読了22 絲山 秋子『イッツ・オンリー・トーク』イッツ・オンリー・トーク作者: 絲山秋子出版社/メーカー: 文藝春秋発売日: 2004/02/10メディア: 単行本 クリック: 7回この商品を含むブログ (143件) を見る

第96回文學界新人賞を受賞し小説家デビュー作品である。表題作の「イッツ・オンリー・トーク」と
「第七障害」の2編が収められている。
「イッツ・オンリー・トーク」はうつ病、痴漢、蒲田、政治というキーワードで
綴られ、いかにも芥川賞候補らしい作品のトーンで語られる。
日常と非日常の境界線にいる読者に、非日常に引きずり込むかのようなキーワードを
並べているような印象を受けるのはへそまがりだろうか?
ちょっとこの数日、まさに気持ちが芥川賞的なので、こんな書き方しかできなくてすみません。
小説はもう少し自然に日常と非日常を心地よく行き来してほしいなと思う。特に今・・・
「イッツ・オンリー・トーク」の主人公をわからなくはないが、わかりたくないような気がした。

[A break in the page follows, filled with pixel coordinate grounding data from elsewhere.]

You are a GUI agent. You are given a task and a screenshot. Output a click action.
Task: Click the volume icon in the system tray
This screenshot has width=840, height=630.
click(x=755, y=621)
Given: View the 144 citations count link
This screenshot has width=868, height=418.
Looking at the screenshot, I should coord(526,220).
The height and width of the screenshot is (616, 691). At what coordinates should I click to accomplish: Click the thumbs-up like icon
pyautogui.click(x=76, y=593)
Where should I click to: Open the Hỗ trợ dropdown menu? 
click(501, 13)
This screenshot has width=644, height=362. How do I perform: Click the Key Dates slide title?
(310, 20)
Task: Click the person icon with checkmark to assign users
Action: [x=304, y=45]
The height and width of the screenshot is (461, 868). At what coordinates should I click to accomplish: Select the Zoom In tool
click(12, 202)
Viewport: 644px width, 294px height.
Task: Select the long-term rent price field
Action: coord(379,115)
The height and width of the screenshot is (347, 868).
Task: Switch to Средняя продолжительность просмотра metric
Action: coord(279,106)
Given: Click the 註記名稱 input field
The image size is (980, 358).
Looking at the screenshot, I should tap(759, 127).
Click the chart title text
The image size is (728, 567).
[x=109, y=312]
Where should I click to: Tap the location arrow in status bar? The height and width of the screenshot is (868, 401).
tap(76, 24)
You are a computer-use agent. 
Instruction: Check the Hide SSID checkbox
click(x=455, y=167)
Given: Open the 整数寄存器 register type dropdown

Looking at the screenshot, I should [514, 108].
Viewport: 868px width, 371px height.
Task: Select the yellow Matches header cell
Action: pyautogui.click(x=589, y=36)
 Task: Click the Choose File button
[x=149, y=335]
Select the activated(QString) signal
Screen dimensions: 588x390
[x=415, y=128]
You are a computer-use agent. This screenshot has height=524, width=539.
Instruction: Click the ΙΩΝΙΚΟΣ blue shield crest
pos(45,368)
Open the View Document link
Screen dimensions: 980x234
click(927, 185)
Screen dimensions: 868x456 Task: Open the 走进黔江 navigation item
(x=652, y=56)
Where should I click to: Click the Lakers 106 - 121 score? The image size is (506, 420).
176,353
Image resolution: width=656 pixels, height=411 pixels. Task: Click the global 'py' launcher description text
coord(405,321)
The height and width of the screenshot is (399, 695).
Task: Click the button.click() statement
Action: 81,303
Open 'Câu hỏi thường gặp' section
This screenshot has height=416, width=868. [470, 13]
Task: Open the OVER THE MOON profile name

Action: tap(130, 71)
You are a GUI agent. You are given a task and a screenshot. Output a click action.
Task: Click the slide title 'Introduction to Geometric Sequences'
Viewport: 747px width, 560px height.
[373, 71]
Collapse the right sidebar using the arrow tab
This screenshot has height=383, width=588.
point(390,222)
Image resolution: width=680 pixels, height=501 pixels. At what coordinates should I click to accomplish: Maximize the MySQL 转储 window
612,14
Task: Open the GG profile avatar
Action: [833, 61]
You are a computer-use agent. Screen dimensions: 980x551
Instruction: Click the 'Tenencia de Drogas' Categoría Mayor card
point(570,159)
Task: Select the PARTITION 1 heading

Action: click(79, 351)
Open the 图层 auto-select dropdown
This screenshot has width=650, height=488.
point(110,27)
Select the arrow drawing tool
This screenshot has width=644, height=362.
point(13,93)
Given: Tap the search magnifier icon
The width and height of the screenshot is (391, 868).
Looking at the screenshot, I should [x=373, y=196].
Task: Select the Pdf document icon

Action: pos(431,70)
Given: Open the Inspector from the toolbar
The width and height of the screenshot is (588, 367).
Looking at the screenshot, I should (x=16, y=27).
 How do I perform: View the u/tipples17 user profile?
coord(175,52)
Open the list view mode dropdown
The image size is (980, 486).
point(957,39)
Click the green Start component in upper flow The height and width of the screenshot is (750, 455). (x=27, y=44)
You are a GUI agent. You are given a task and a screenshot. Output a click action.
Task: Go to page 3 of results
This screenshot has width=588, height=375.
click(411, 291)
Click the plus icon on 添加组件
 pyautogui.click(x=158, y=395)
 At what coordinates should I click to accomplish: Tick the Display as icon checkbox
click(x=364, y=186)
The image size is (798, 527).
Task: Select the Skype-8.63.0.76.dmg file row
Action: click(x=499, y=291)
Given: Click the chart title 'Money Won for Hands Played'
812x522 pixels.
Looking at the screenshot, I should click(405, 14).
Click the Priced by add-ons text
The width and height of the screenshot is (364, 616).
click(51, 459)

自分としては「第七障害」の方に、この作家の味が自然な形ででているような気がして好感を
もった。愛馬を転倒させたと思い、その怪我がもとで死なせてしまった自分を責めながら
いろいろな人との関わりを通して癒され、希望を見出す。文体もわざとおどろおどろした書き方
をしているのかと思われた前作よりも、自然で作者の心情が素直に出ているように思った。